== CONSIGNE ==
Recopiez ces lignes à l'identique, de la première à la dernière.

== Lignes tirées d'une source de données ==
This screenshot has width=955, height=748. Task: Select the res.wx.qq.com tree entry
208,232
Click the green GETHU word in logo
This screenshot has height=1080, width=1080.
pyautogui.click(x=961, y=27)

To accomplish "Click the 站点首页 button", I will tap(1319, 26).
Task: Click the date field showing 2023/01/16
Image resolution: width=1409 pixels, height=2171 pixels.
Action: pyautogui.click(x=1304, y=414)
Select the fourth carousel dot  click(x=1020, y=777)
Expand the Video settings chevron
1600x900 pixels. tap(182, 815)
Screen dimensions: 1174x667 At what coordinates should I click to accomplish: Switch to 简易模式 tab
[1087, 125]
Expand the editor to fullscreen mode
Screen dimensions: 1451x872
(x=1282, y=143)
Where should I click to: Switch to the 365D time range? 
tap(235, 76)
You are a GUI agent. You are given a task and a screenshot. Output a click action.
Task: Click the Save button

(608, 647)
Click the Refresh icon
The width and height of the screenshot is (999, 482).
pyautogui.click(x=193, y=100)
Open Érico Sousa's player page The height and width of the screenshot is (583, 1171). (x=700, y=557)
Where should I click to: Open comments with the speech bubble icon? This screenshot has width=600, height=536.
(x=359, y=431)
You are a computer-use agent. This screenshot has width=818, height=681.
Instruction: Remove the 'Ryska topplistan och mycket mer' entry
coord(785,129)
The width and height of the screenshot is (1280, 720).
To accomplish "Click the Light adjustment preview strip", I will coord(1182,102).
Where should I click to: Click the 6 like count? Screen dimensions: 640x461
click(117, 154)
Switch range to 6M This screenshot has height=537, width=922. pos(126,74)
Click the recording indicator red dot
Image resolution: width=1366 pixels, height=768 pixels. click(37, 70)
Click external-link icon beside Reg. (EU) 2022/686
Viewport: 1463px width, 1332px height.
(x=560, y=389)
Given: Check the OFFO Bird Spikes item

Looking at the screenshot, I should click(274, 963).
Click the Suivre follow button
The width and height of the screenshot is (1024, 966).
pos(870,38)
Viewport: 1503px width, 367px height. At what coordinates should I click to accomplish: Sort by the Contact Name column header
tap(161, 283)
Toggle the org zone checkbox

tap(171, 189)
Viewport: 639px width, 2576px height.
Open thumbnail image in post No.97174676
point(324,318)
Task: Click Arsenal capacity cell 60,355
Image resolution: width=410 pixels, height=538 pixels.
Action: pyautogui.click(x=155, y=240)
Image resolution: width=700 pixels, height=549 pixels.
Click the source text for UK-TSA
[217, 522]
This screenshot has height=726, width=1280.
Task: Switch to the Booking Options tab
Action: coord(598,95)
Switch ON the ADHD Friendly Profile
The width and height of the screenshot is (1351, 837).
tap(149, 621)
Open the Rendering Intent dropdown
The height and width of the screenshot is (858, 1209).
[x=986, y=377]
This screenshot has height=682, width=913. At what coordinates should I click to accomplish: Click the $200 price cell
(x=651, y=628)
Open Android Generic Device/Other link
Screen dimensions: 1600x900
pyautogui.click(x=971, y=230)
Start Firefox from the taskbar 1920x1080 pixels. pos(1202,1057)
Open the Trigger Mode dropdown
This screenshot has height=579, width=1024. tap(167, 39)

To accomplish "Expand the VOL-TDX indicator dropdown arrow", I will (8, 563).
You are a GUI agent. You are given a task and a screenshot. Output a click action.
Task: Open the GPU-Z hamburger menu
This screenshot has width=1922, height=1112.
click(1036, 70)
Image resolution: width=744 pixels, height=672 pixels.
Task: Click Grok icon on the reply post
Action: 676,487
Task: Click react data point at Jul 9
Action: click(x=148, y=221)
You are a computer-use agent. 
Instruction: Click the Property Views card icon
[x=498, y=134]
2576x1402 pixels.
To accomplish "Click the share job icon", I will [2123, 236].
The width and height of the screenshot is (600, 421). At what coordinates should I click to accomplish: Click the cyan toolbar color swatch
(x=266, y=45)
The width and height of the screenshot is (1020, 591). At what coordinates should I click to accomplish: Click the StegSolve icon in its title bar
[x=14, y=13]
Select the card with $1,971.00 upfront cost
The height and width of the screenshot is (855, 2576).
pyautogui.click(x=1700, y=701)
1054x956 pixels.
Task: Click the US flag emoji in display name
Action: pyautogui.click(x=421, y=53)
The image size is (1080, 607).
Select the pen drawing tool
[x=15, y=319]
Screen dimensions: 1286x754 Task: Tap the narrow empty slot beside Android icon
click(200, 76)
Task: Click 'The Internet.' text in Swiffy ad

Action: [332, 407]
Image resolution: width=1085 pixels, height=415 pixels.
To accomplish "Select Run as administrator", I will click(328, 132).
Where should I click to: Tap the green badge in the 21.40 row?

== CORRIGÉ ==
This screenshot has width=955, height=748. Task: Select the res.wx.qq.com tree entry
208,232
Click the green GETHU word in logo
This screenshot has height=1080, width=1080.
pyautogui.click(x=961, y=27)

To accomplish "Click the 站点首页 button", I will tap(1319, 26).
Task: Click the date field showing 2023/01/16
Image resolution: width=1409 pixels, height=2171 pixels.
Action: pyautogui.click(x=1304, y=414)
Select the fourth carousel dot  click(x=1020, y=777)
Expand the Video settings chevron
1600x900 pixels. tap(182, 815)
Screen dimensions: 1174x667 At what coordinates should I click to accomplish: Switch to 简易模式 tab
[1087, 125]
Expand the editor to fullscreen mode
Screen dimensions: 1451x872
(x=1282, y=143)
Where should I click to: Switch to the 365D time range? 
tap(235, 76)
You are a GUI agent. You are given a task and a screenshot. Output a click action.
Task: Click the Save button

(608, 647)
Click the Refresh icon
The width and height of the screenshot is (999, 482).
pyautogui.click(x=193, y=100)
Open Érico Sousa's player page The height and width of the screenshot is (583, 1171). (x=700, y=557)
Where should I click to: Open comments with the speech bubble icon? This screenshot has width=600, height=536.
(x=359, y=431)
You are a computer-use agent. This screenshot has width=818, height=681.
Instruction: Remove the 'Ryska topplistan och mycket mer' entry
coord(785,129)
The width and height of the screenshot is (1280, 720).
To accomplish "Click the Light adjustment preview strip", I will coord(1182,102).
Where should I click to: Click the 6 like count? Screen dimensions: 640x461
click(117, 154)
Switch range to 6M This screenshot has height=537, width=922. pos(126,74)
Click the recording indicator red dot
Image resolution: width=1366 pixels, height=768 pixels. click(37, 70)
Click external-link icon beside Reg. (EU) 2022/686
Viewport: 1463px width, 1332px height.
(x=560, y=389)
Given: Check the OFFO Bird Spikes item

Looking at the screenshot, I should click(274, 963).
Click the Suivre follow button
The width and height of the screenshot is (1024, 966).
pos(870,38)
Viewport: 1503px width, 367px height. At what coordinates should I click to accomplish: Sort by the Contact Name column header
tap(161, 283)
Toggle the org zone checkbox

tap(171, 189)
Viewport: 639px width, 2576px height.
Open thumbnail image in post No.97174676
point(324,318)
Task: Click Arsenal capacity cell 60,355
Image resolution: width=410 pixels, height=538 pixels.
Action: pyautogui.click(x=155, y=240)
Image resolution: width=700 pixels, height=549 pixels.
Click the source text for UK-TSA
[217, 522]
This screenshot has height=726, width=1280.
Task: Switch to the Booking Options tab
Action: coord(598,95)
Switch ON the ADHD Friendly Profile
The width and height of the screenshot is (1351, 837).
tap(149, 621)
Open the Rendering Intent dropdown
The height and width of the screenshot is (858, 1209).
[x=986, y=377]
This screenshot has height=682, width=913. At what coordinates should I click to accomplish: Click the $200 price cell
(x=651, y=628)
Open Android Generic Device/Other link
Screen dimensions: 1600x900
pyautogui.click(x=971, y=230)
Start Firefox from the taskbar 1920x1080 pixels. pos(1202,1057)
Open the Trigger Mode dropdown
This screenshot has height=579, width=1024. tap(167, 39)

To accomplish "Expand the VOL-TDX indicator dropdown arrow", I will (8, 563).
You are a GUI agent. You are given a task and a screenshot. Output a click action.
Task: Open the GPU-Z hamburger menu
This screenshot has width=1922, height=1112.
click(1036, 70)
Image resolution: width=744 pixels, height=672 pixels.
Task: Click Grok icon on the reply post
Action: 676,487
Task: Click react data point at Jul 9
Action: click(x=148, y=221)
You are a computer-use agent. 
Instruction: Click the Property Views card icon
[x=498, y=134]
2576x1402 pixels.
To accomplish "Click the share job icon", I will [2123, 236].
The width and height of the screenshot is (600, 421). At what coordinates should I click to accomplish: Click the cyan toolbar color swatch
(x=266, y=45)
The width and height of the screenshot is (1020, 591). At what coordinates should I click to accomplish: Click the StegSolve icon in its title bar
[x=14, y=13]
Select the card with $1,971.00 upfront cost
The height and width of the screenshot is (855, 2576).
pyautogui.click(x=1700, y=701)
1054x956 pixels.
Task: Click the US flag emoji in display name
Action: pyautogui.click(x=421, y=53)
The image size is (1080, 607).
Select the pen drawing tool
[x=15, y=319]
Screen dimensions: 1286x754 Task: Tap the narrow empty slot beside Android icon
click(200, 76)
Task: Click 'The Internet.' text in Swiffy ad

Action: [332, 407]
Image resolution: width=1085 pixels, height=415 pixels.
To accomplish "Select Run as administrator", I will click(328, 132).
Where should I click to: Tap the green badge in the 21.40 row?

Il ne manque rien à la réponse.